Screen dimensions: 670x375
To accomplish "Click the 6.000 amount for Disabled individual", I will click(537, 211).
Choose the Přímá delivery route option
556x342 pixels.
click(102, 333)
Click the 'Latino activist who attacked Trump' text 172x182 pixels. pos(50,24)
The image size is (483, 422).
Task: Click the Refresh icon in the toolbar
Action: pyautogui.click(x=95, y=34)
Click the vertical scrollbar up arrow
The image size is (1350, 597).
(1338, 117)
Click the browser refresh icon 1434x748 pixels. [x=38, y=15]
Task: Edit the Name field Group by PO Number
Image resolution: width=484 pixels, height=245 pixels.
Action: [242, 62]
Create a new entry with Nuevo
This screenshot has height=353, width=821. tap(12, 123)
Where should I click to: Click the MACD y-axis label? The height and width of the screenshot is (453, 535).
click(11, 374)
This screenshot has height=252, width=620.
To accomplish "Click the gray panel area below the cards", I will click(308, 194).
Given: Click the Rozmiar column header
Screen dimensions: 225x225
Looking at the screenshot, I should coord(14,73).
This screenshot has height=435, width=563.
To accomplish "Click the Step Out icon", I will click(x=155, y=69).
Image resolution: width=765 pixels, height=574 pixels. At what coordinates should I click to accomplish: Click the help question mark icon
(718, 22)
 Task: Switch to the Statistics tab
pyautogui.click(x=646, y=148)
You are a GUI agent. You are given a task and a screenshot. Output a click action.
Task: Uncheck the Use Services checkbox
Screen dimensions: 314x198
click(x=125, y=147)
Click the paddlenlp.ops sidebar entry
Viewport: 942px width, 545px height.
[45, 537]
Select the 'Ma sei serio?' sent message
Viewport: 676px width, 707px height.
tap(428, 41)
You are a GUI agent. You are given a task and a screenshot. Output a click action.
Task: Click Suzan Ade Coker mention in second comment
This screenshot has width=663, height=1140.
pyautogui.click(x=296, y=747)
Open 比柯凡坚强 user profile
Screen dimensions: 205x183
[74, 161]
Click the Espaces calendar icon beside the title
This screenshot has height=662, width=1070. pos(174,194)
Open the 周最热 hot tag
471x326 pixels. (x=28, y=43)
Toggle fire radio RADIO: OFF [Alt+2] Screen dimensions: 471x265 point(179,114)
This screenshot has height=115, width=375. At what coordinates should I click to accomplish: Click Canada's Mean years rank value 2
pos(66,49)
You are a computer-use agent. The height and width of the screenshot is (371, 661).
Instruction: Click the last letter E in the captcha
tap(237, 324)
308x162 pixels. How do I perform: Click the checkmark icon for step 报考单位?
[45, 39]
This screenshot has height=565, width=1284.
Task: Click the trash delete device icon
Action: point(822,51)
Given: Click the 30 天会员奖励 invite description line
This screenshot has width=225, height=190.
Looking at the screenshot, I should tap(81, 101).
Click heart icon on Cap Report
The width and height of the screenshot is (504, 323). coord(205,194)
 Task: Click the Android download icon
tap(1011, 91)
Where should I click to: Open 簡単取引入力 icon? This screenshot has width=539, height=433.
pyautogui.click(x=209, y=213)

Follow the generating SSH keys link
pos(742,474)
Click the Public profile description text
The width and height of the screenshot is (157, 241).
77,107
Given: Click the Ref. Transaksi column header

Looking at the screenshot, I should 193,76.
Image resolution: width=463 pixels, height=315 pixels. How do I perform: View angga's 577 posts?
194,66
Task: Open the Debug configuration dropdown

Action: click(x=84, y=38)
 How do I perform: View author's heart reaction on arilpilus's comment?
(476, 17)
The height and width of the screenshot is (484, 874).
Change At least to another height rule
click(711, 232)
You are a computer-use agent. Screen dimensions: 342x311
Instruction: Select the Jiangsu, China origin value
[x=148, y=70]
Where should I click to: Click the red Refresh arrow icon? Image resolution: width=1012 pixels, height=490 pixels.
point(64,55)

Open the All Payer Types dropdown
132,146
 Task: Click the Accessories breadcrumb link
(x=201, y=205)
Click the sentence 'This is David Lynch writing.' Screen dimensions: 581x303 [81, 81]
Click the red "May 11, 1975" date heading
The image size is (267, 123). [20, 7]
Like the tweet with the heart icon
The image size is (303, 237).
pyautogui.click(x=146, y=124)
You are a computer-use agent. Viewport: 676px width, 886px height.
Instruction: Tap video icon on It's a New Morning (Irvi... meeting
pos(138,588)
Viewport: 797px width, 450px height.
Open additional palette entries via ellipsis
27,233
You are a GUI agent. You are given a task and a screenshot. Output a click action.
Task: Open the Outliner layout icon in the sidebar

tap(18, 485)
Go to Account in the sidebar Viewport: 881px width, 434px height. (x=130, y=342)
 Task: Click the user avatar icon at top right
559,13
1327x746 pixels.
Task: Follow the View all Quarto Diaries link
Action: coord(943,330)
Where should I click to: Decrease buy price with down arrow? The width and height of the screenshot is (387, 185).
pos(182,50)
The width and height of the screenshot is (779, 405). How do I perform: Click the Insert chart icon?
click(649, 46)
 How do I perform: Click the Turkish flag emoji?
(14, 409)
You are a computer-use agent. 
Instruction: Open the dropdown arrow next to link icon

■ **Instructions for the task**
For this exercise, repeat exactly the lines of the data above from the one with "Task: Click the Accessories breadcrumb link" down to the one with "Click the sentence", both end lines included.

■ **Final answer**
 Task: Click the Accessories breadcrumb link
(x=201, y=205)
Click the sentence 'This is David Lynch writing.' Screen dimensions: 581x303 [81, 81]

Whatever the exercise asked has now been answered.